Appearance: Xerxes is a thin, blade of a man. Tall, even for a space marine but thin to the point of skeletal. His deep black eyes stare out from between a heavy brow and high cheekbones. He is bald and pallid.

Personality: Xerxes is a dour and grim individual. Driven by a burning need to make up for his moment of failure he will do anything, kill anyone and never, ever surrender. 

Background: As a boy Xerxes lived a life of hardship and violence. Orphaned at a young age, he fought fiercely, not only for his own survival but for that of his sister. Xerxes' ferocity and skill earned him no small renown amongst the gangs Neiyorc but it was his sisters beauty that became legendary. And so it came to pass that a young gangster decided she would be the jewel to make his crown. He sent a couple of his finest men to bring her to him, but they did not return. He sent a handful more and they too did not return. The young man became furious and headed off with a dozen men. The fighting was long, Xerxes launching ambush after ambush, killing from the shadows and disappearing back to them again. But in time the gangs numbers began to tell, Xerxes was driven back and back and eventually he was forced into a final stand before the entrance to his and his sisters hidden home. Of the dozen men that had come for her, only five remained. But that was five too many and Xerxes was laid low. His sister was dragged of in the dirt and he was left to bleed and dye. But as he lay there dying, Angels descended on wings of fire. They took him with them and gave him new life having watched his battles from afar. Xerxes remembers little of his past but the shame of his failure haunts him to this day.

[Entries on where items appear]
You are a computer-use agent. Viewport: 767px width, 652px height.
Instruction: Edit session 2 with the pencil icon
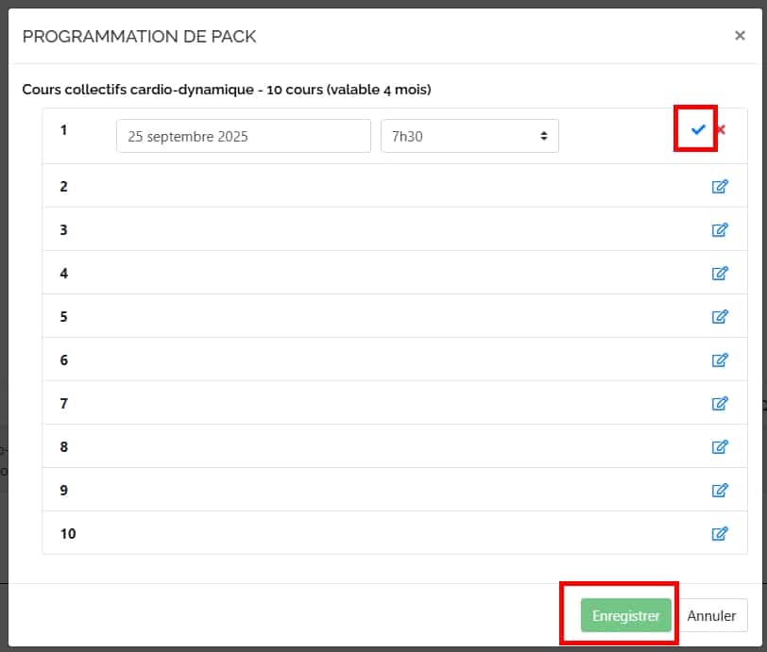[720, 187]
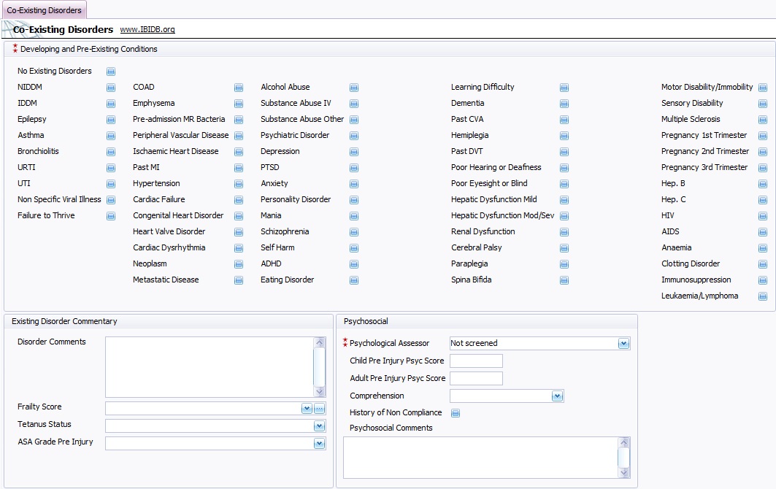Image resolution: width=776 pixels, height=489 pixels.
Task: Check the Depression condition box
Action: pos(354,152)
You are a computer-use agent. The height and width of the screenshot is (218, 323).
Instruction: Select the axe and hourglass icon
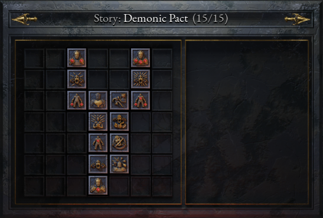pyautogui.click(x=119, y=100)
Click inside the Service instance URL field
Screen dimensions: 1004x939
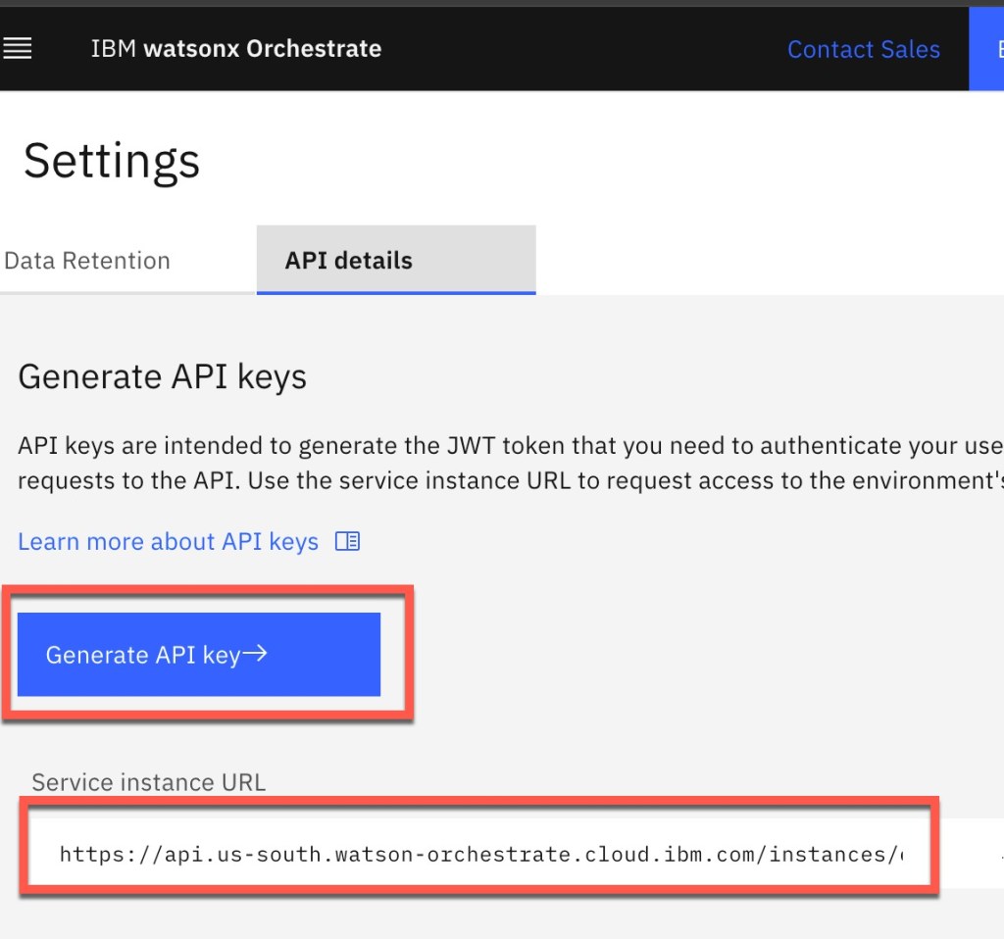[480, 855]
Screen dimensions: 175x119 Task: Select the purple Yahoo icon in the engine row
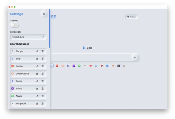tap(74, 66)
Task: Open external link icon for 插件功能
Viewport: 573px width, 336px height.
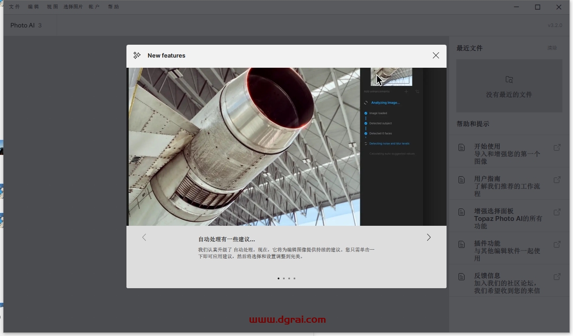Action: click(x=557, y=244)
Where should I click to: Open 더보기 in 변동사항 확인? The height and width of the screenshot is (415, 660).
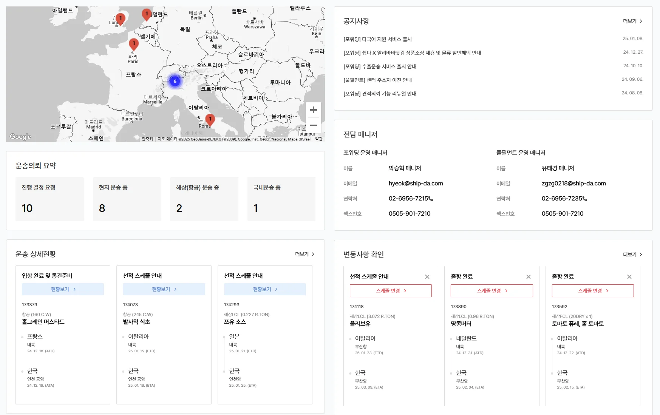coord(632,255)
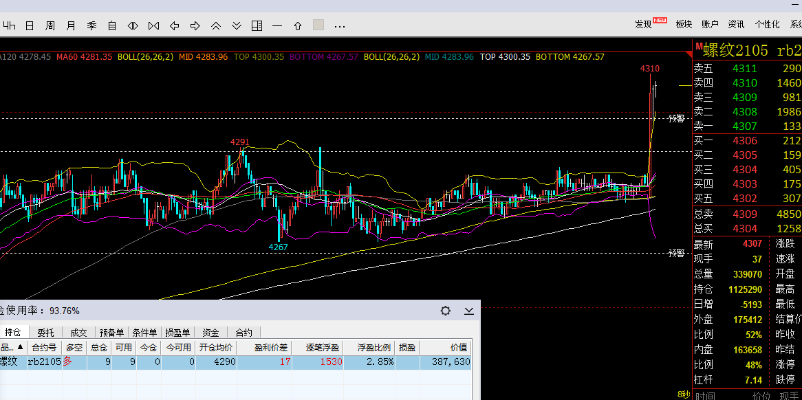Viewport: 802px width, 400px height.
Task: Open the three-dot more options menu
Action: pyautogui.click(x=339, y=26)
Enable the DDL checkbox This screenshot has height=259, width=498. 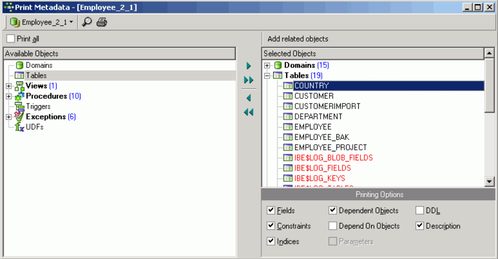coord(420,211)
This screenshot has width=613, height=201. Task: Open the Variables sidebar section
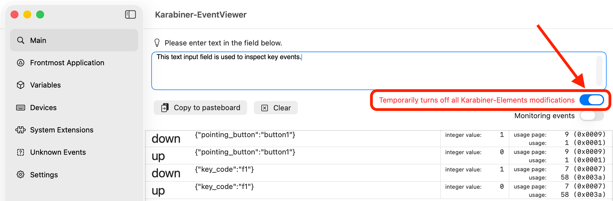46,85
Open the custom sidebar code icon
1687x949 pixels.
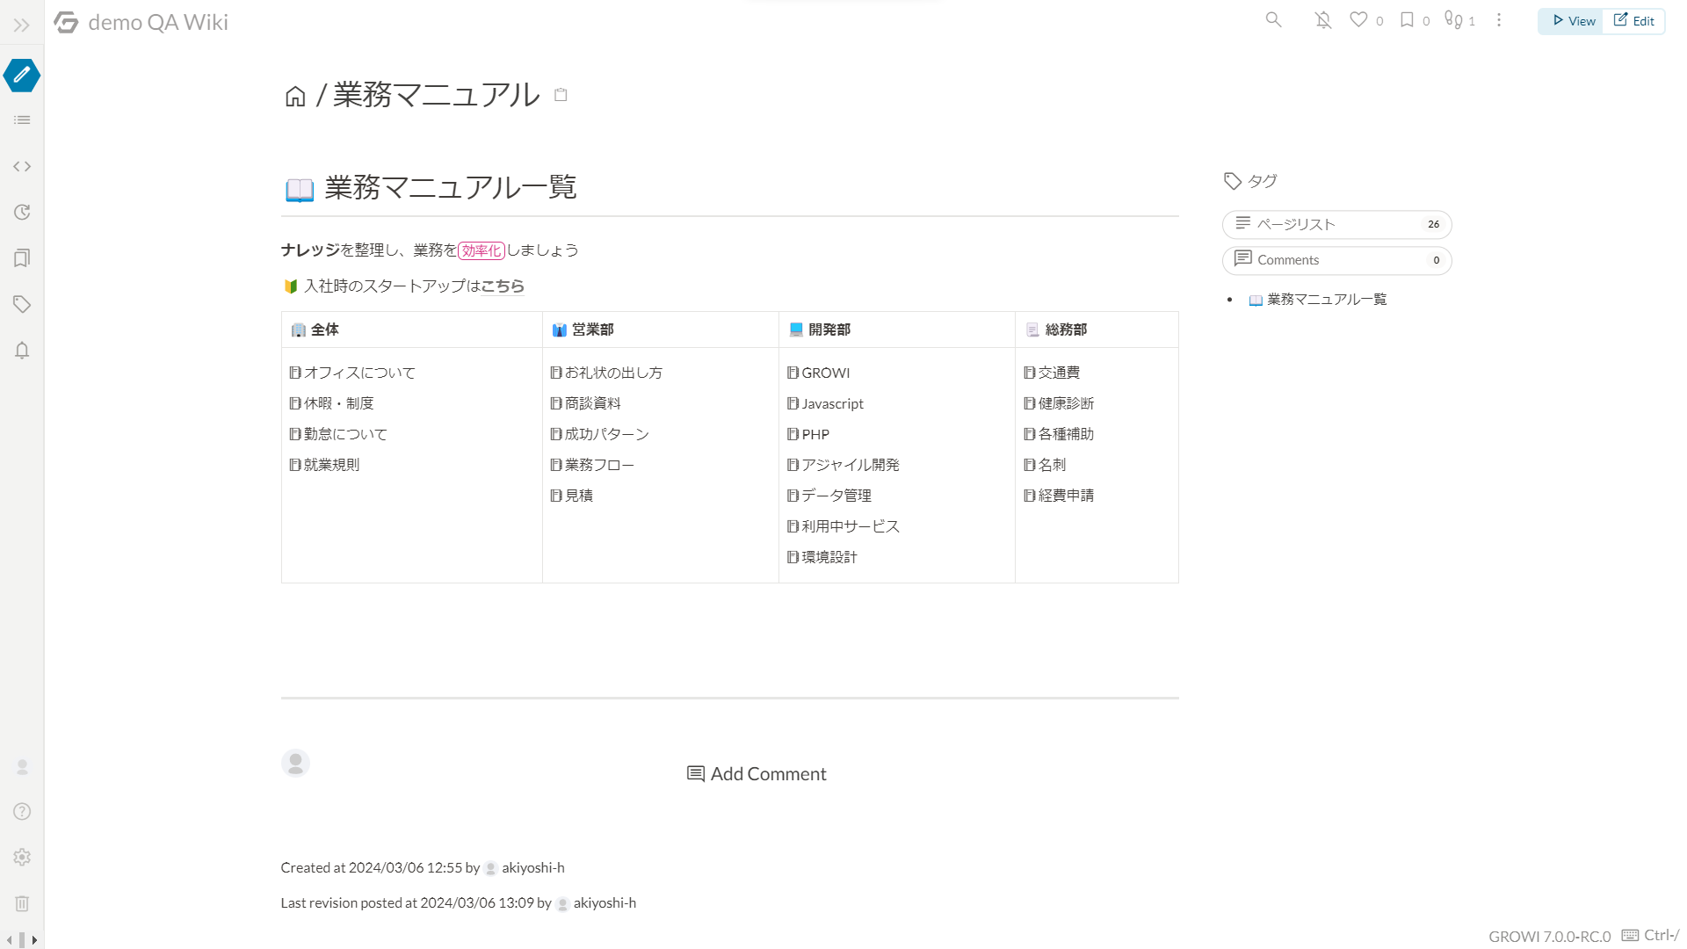point(21,166)
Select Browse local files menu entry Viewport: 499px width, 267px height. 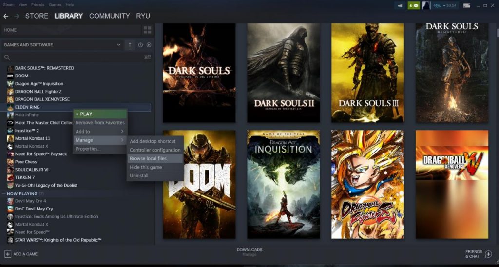coord(148,158)
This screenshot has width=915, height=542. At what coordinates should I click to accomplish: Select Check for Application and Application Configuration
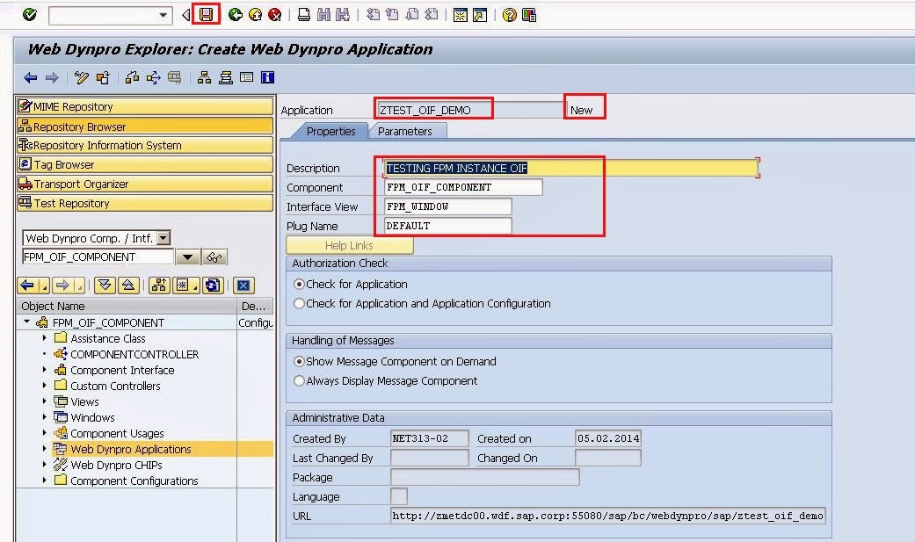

## What you need to do
In the Xerxes character profile, how many of the dozen men who came for his sister were still standing at his final stand?

## Full output
Five.